**Your instructions:** Repeat the lines of the records from the line with "Task: Choose the" to the line with "pyautogui.click(x=613, y=232)", leaving the pictures out of your answer.

**Supplied records:**
----
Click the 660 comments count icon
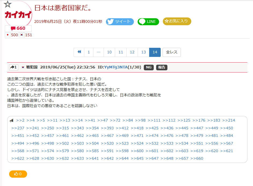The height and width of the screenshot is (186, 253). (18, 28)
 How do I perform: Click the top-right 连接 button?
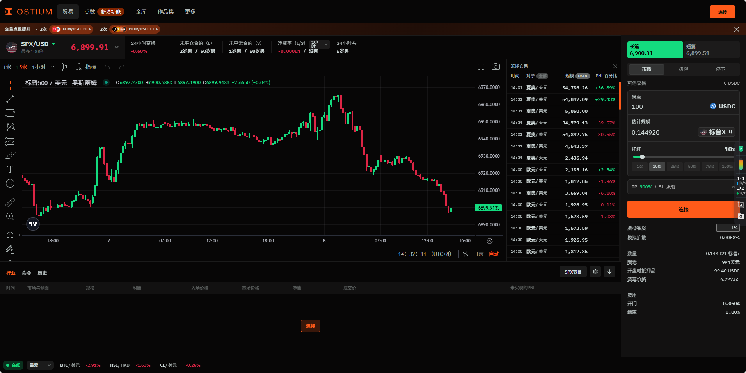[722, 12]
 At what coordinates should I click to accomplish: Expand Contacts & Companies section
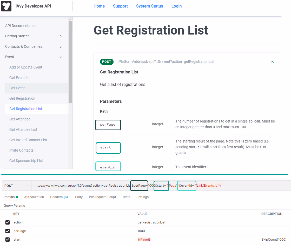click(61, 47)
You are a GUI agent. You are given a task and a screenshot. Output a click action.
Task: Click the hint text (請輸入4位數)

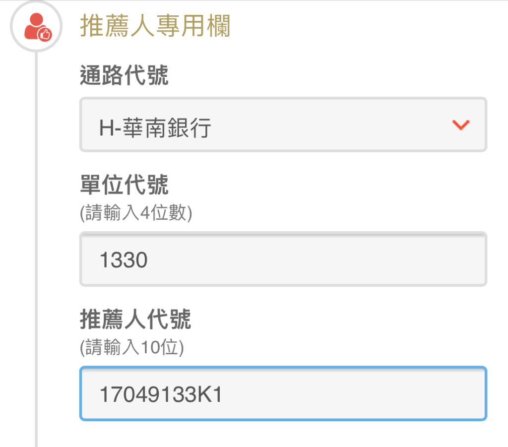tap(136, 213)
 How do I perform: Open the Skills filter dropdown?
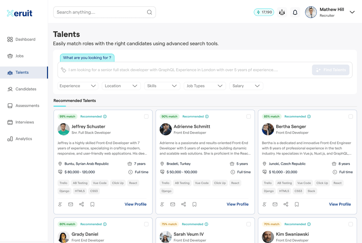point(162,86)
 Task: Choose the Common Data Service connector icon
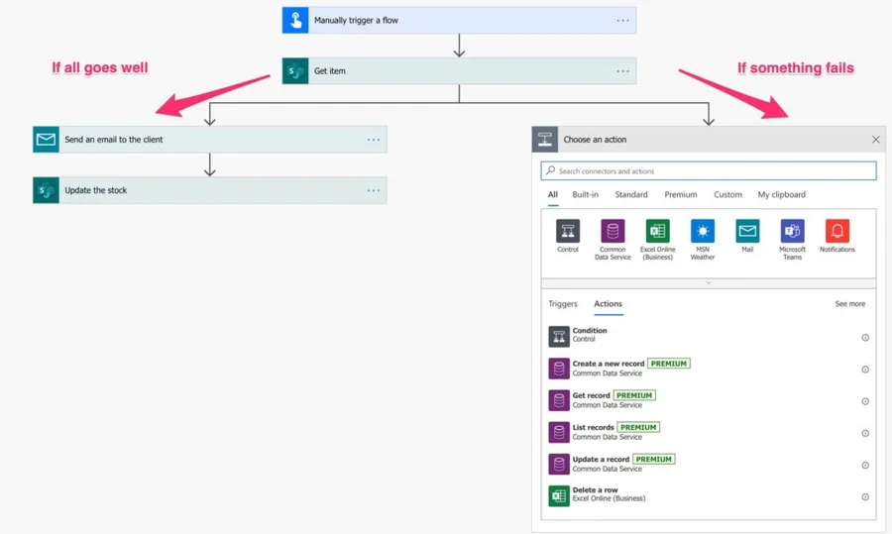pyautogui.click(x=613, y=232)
----
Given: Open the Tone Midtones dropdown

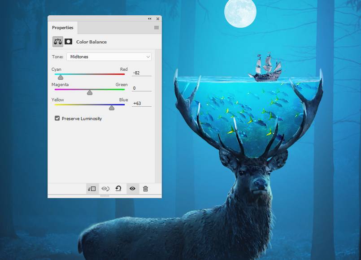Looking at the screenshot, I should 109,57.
----
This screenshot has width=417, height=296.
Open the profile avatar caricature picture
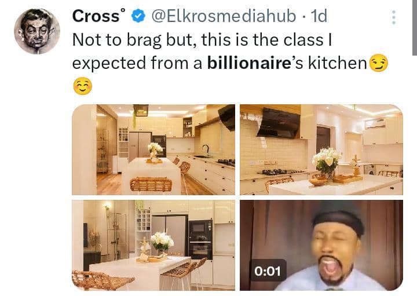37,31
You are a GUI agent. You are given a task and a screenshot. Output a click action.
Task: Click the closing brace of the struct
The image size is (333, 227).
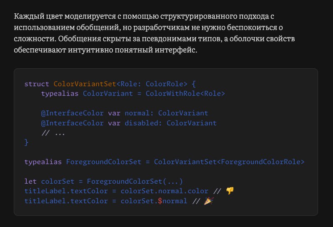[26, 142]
----
**Result:**
 Task: Choose the Common Data Service connector icon
pyautogui.click(x=613, y=232)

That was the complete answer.